__Instructions to follow__
Select every line of the entries below that contains the string "coordinates" and copy each one out in full.

__Records for this exercise__
◇ ◇ ◇ ◇ ◇ ◇ ◇

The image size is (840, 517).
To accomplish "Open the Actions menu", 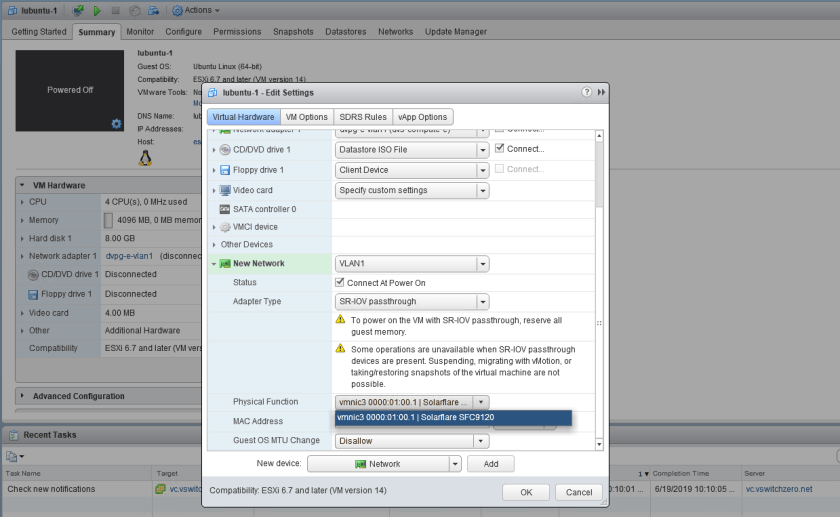I will point(196,10).
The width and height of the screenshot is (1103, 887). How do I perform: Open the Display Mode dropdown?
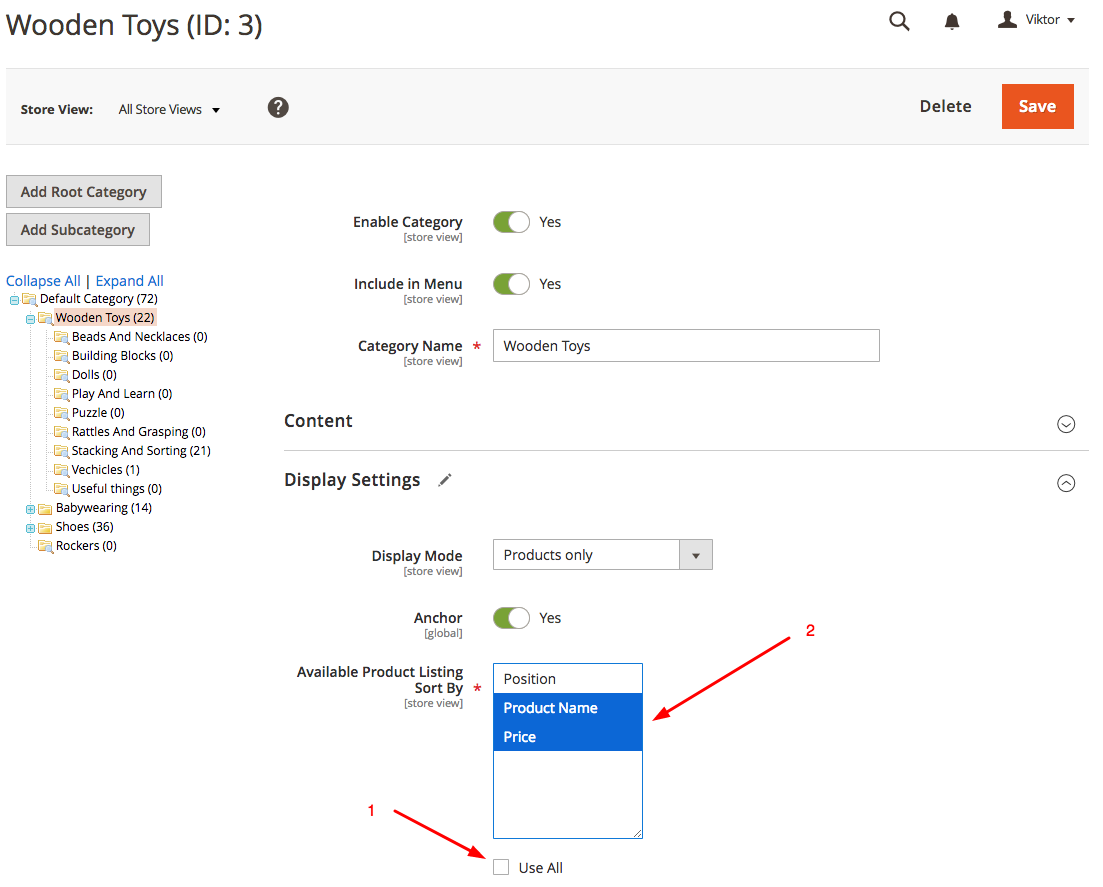[602, 555]
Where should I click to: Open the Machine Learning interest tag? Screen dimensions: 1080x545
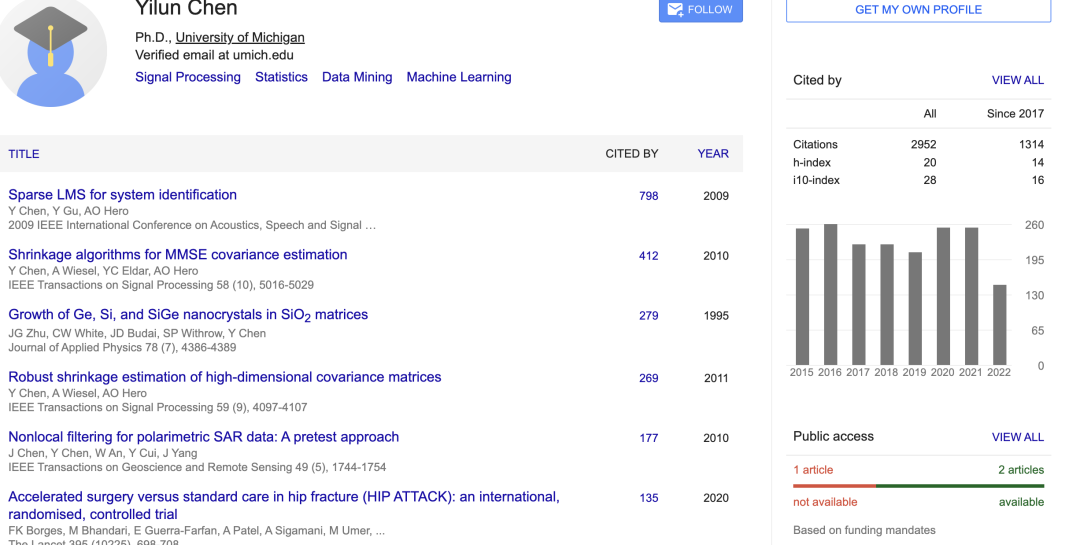tap(459, 77)
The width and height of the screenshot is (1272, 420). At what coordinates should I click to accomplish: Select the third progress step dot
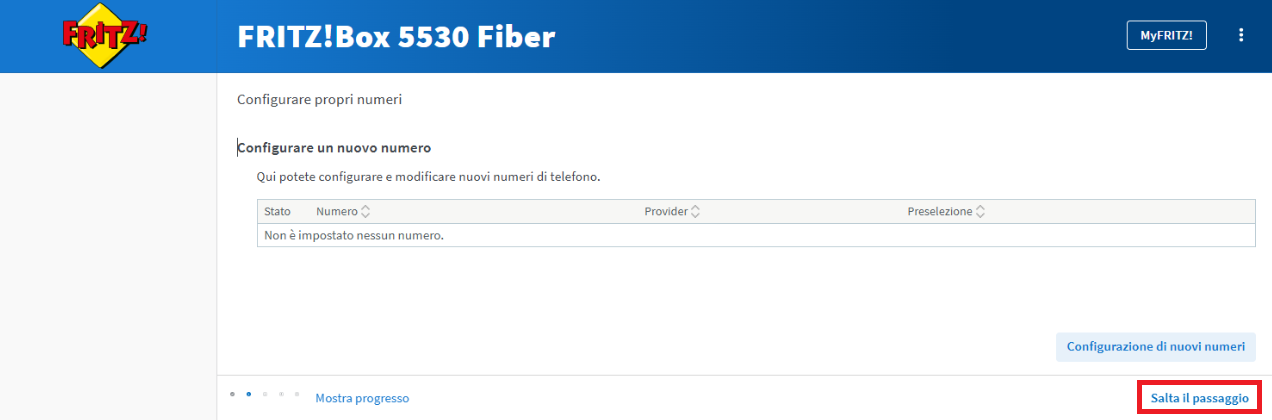[x=265, y=394]

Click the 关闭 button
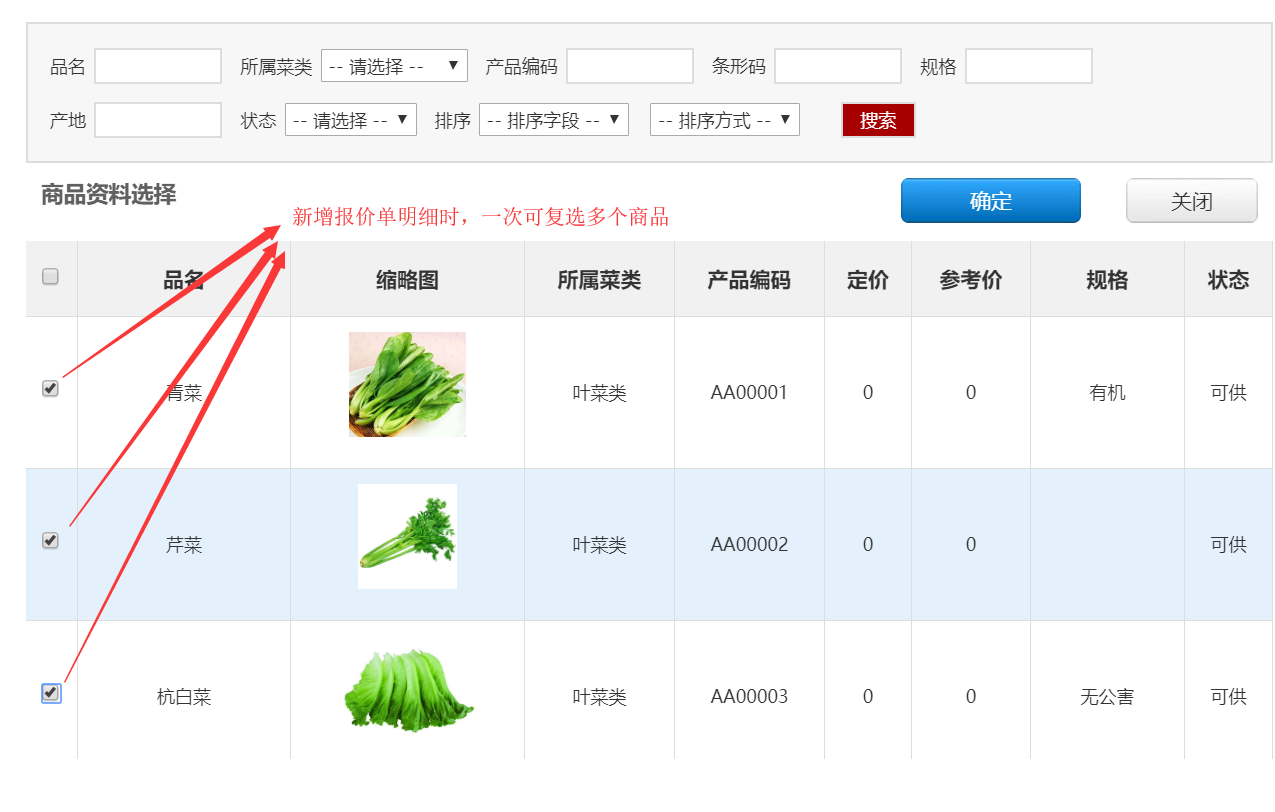1191,201
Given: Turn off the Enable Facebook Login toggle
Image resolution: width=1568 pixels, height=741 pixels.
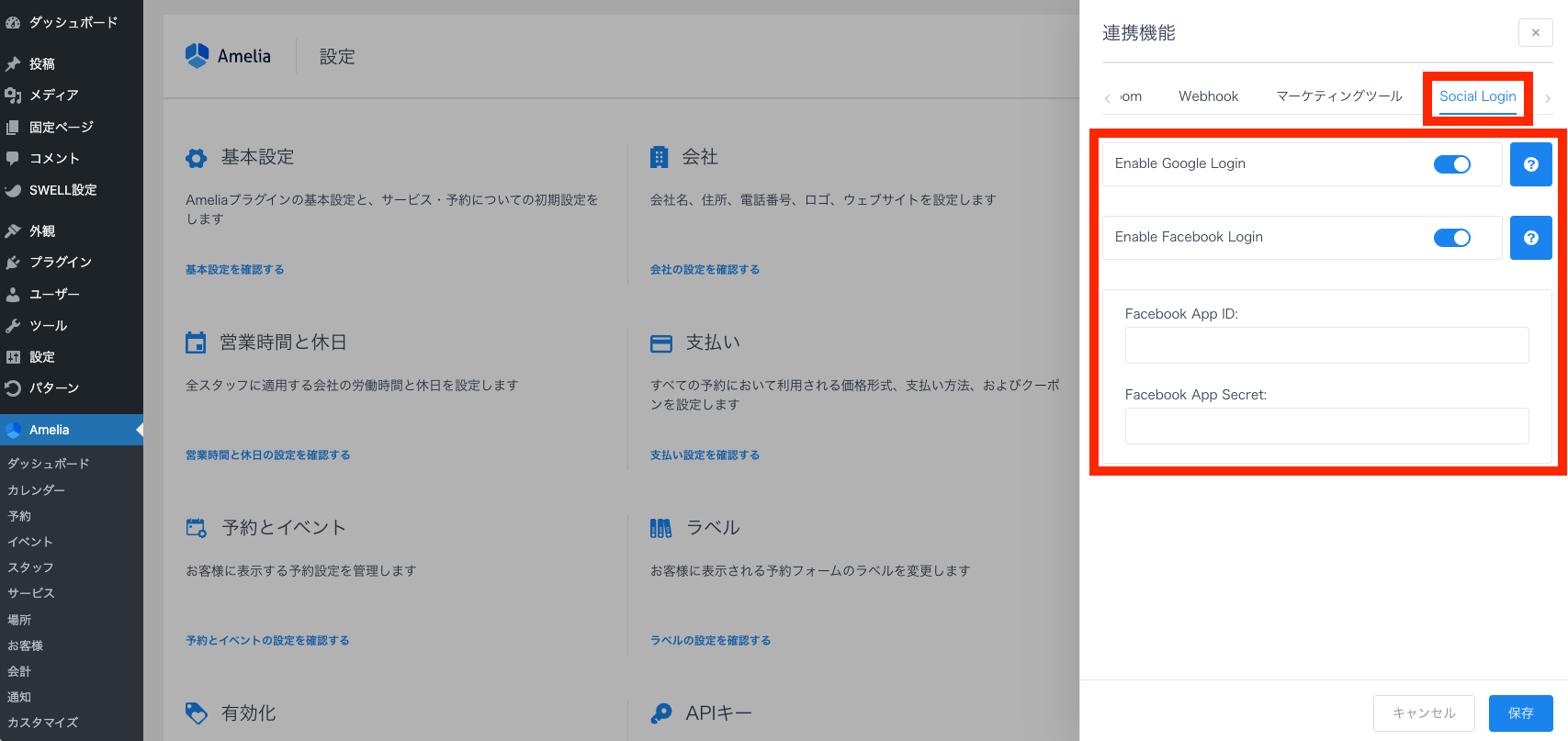Looking at the screenshot, I should point(1451,238).
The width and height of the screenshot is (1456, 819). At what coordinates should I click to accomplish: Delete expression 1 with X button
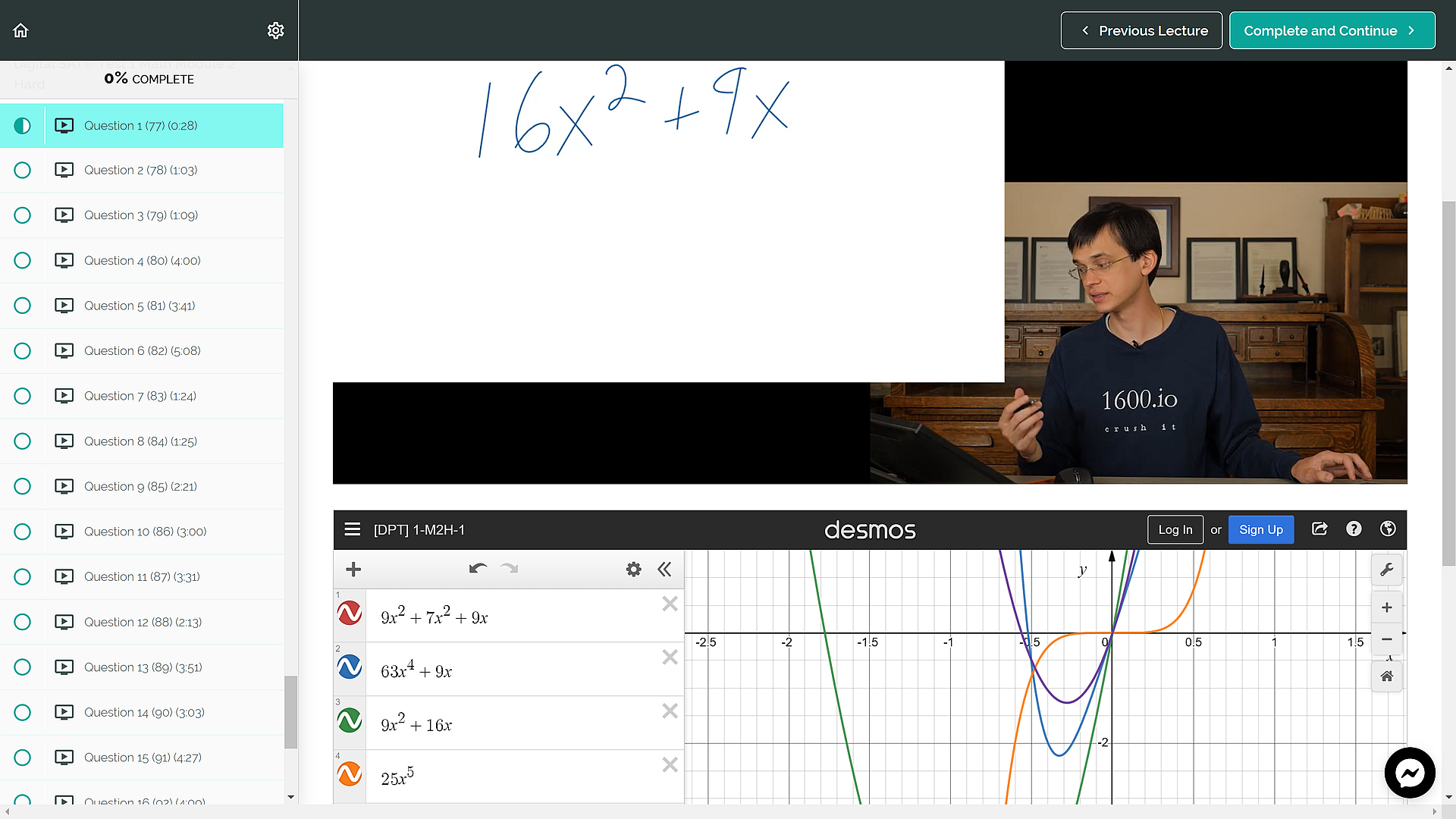point(669,604)
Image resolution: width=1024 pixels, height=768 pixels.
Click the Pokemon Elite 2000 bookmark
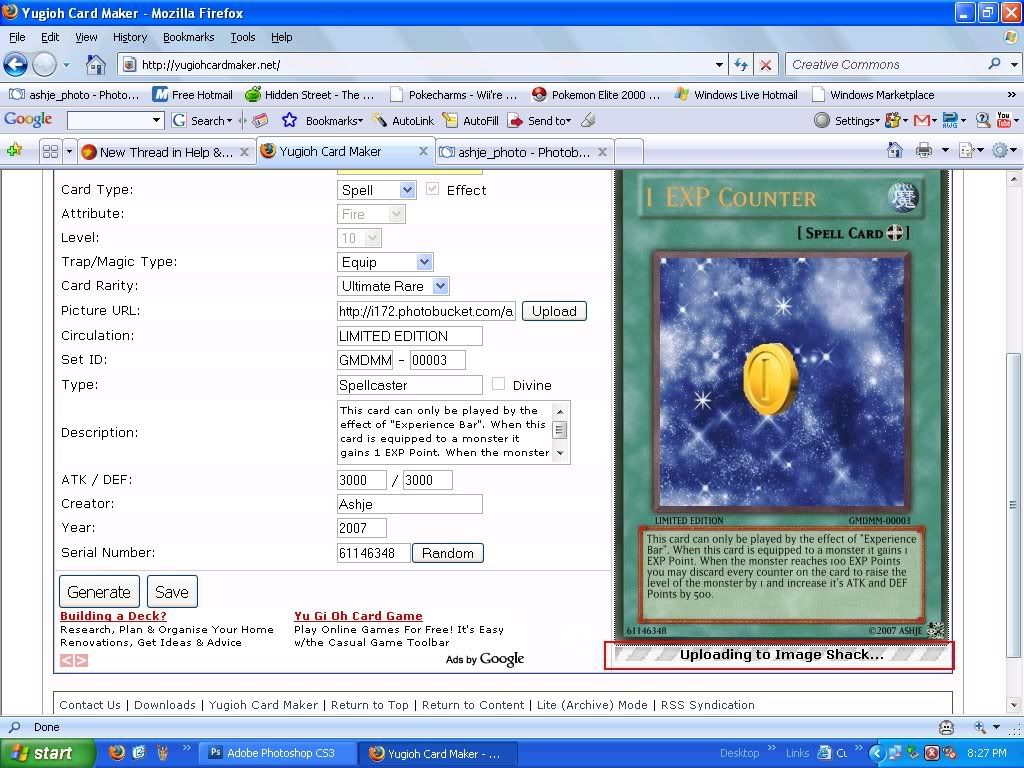coord(596,95)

◇ ◇ ◇ ◇ ◇ ◇ ◇

__Problem solution__
The width and height of the screenshot is (1272, 420). At what coordinates should I click to accomplish: Select the third progress step dot
The width and height of the screenshot is (1456, 819). At what coordinates should I click to accomplish: Delete expression 1 with X button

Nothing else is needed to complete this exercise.